The Government's war on racial harassment was stepped up with the announcement that the courts will be forced to impose tougher sentences where any crimes have a racial element.

The Crime and Disorder Bill to be introduced at the end of the year will include a provision requiring courts to regard evidence of racial hostility in any crime as an aggravating factor when sentencing. This goes further than the manifesto pledge to introduce new offences of racial harassment and racially-motivated violence which will be included in the Bill.

The Lord Chief Justice issued guidance to courts in 1995 to increase sentences where crimes included a proven racial element, after he increased unduly lenient sentences against three offenders. A survey last week by the Crown Prosecution Service showed that the advice was being followed in only one in five cases.

Mr Straw published a tariff of higher sentences requiring courts to impose prison sentences of up to two years longer for crimes where there is evidence of racial harassment or violence. It means the penalty for malicious wounding, which would normally have a maximum sentence of five years imprisonment, could rise to seven years if there was proof of racial harassment or violence.

He also raised possibility that the list of offences which will attract a higher sentences could include racial criminal damage. So offenders could face higher penalties for breaking windows in a racial attack than they would in cases of vandalism.

The law and order Bill will be wide ranging, and Mr Straw promised crime victims the chance to confront the young thugs who offend against them.

The Association of Chief Constables (Acpo) gave the proposals a cautious welcome. Nottinghamshire's Chief Constable Colin Bailey, who chairs Acpo's race and community relations sub-committee, said: "It will be important to ensure that any new legislation does not create a counter-productive bureaucratic burden, and that standards of proof are not set at an unrealistically high level that would make the task of police and prosecutor even harder. It is reassuring to see that the consultation paper recognises these potential dangers and in particular provides for alternative verdicts should it not be possible to prove a racist element."

The Government's action on racial violence was warmly welcomed at the conference. Bill Morris, leader of the Transport & General Union yesterday called on Tony Blair to do more for racial equality by following the example of President Bill Clinton and putting more blacks in his government.

Excerpted records:
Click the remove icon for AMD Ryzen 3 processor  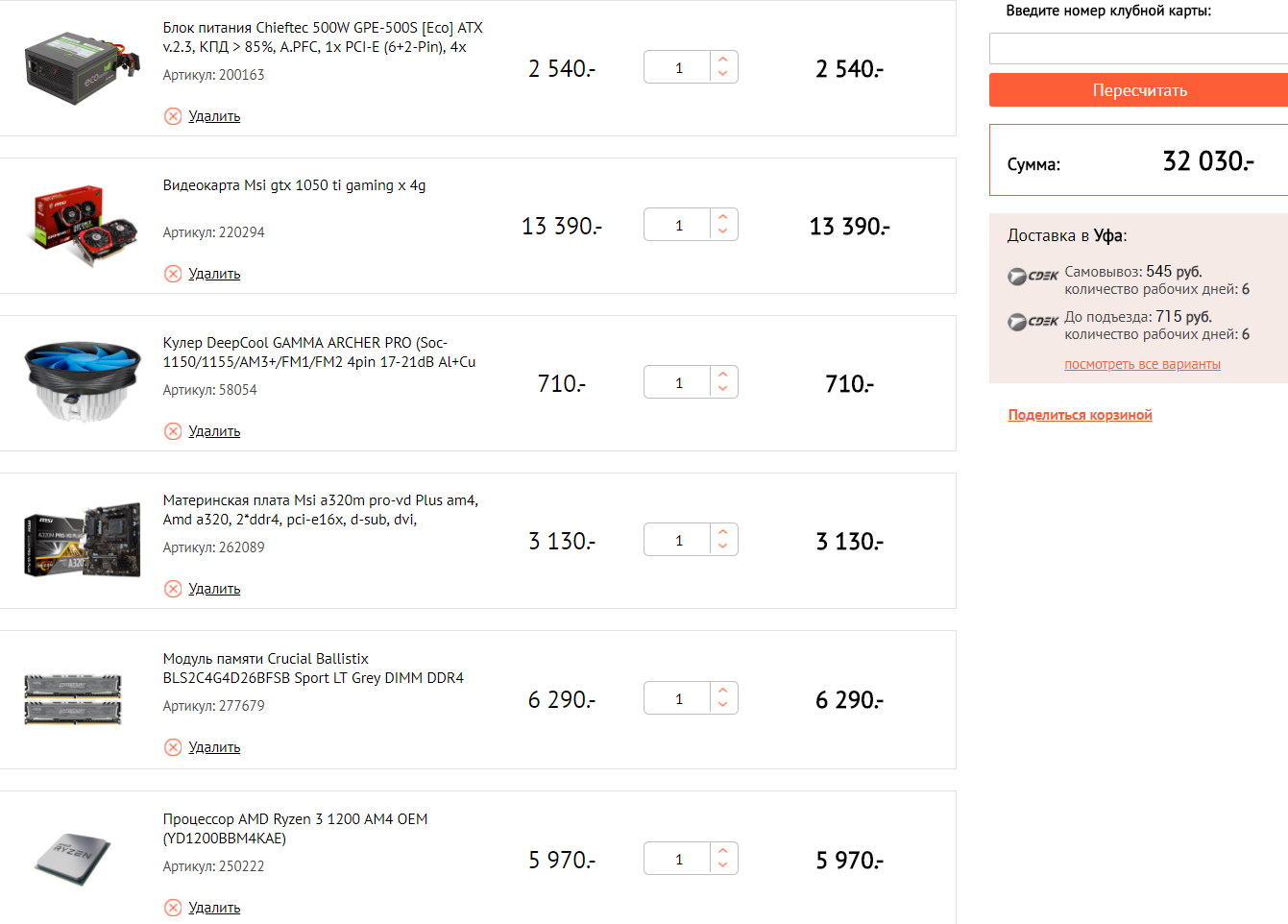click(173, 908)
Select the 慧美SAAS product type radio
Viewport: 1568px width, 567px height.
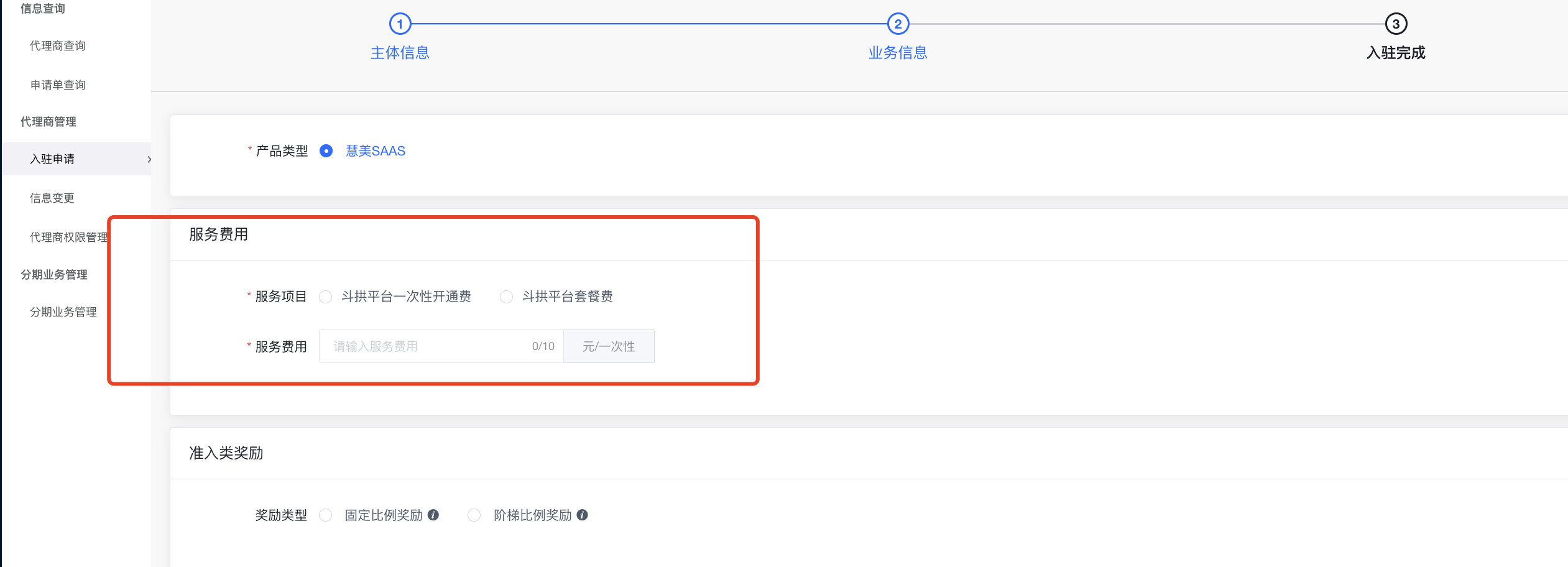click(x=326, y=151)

---

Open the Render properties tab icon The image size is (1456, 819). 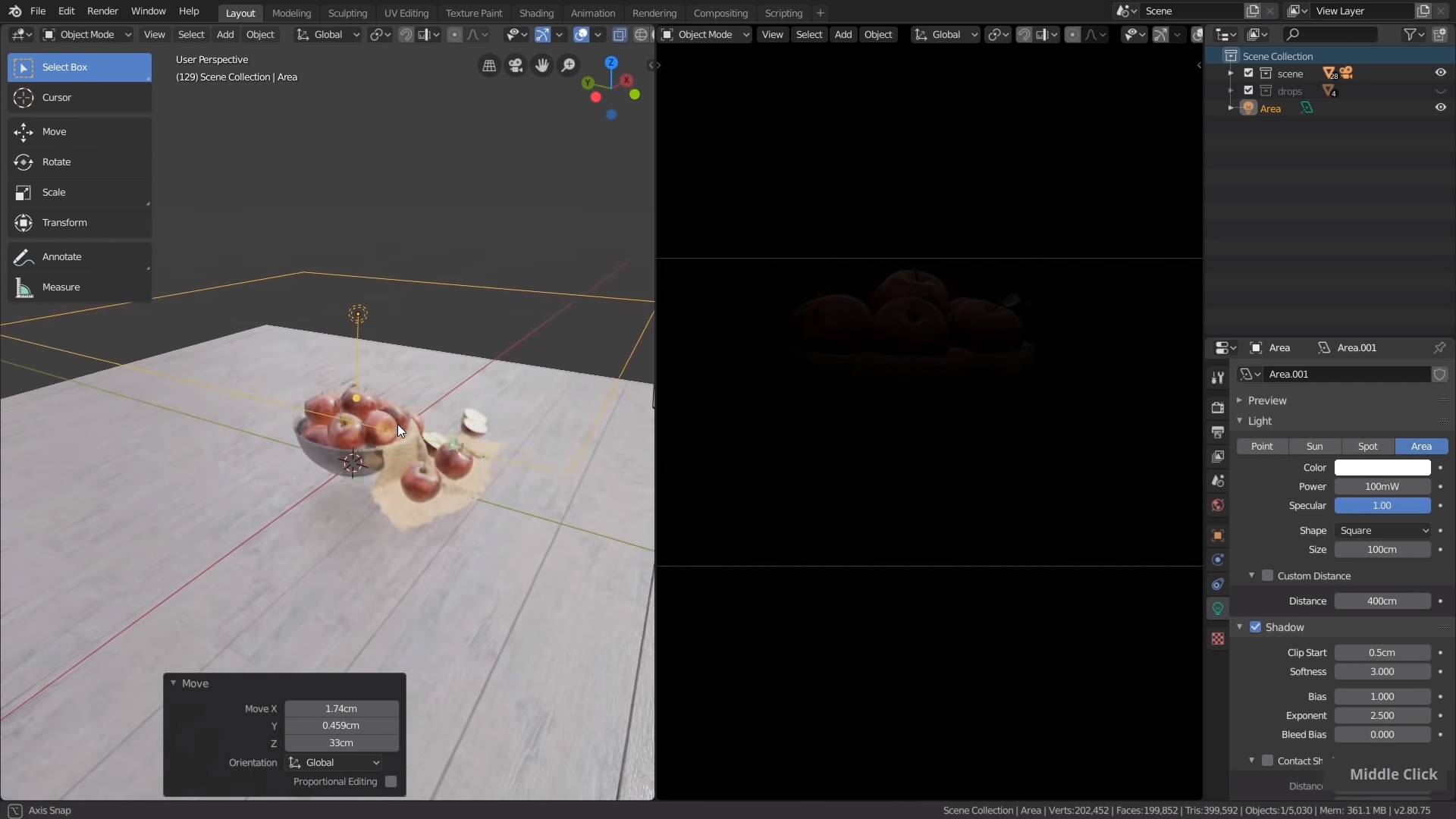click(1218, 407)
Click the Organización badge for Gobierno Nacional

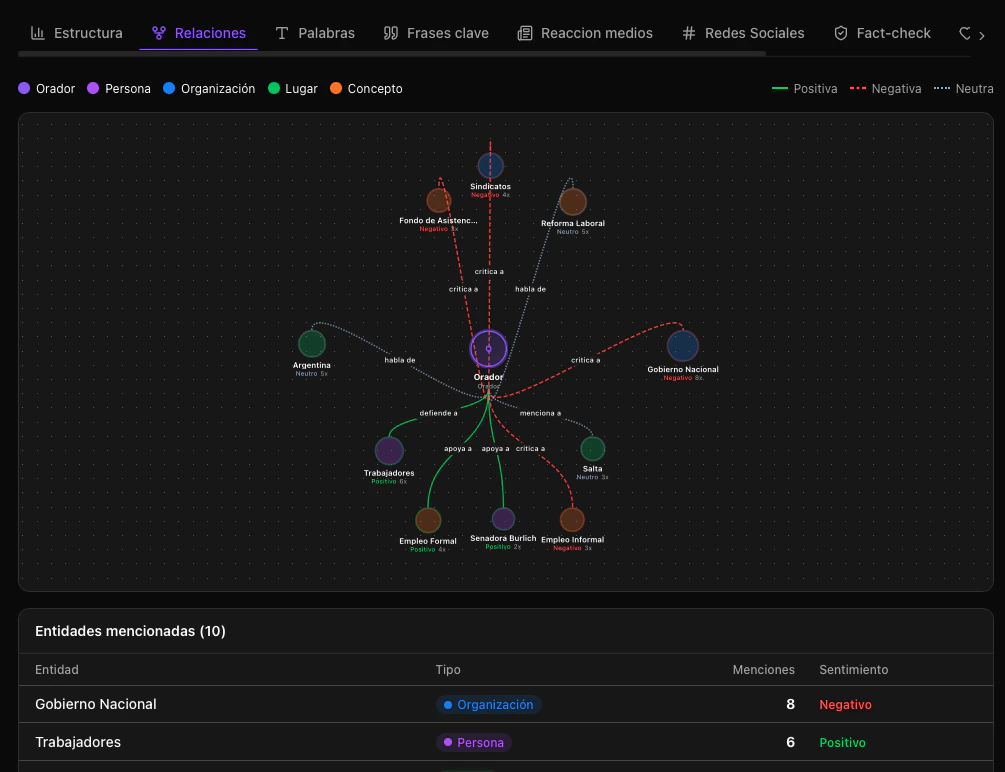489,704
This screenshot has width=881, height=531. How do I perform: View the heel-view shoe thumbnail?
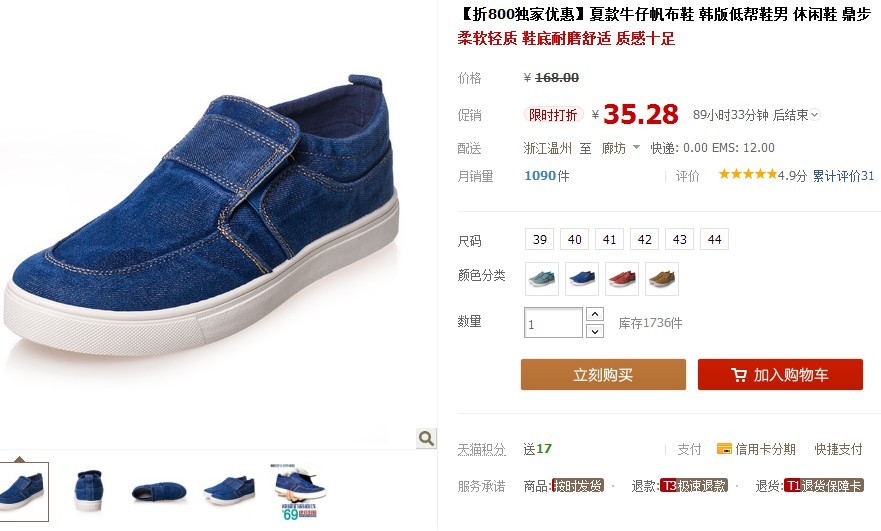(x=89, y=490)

The exercise:
Reproduce the passage of the article on sentencing for racial crimes starting with "The Government's action" and going on through "in his government.", swapping "conference" for "rally". Rely only on the article itself.

Problem solution:
The Government's action on racial violence was warmly welcomed at the rally. Bill Morris, leader of the Transport & General Union yesterday called on Tony Blair to do more for racial equality by following the example of President Bill Clinton and putting more blacks in his government.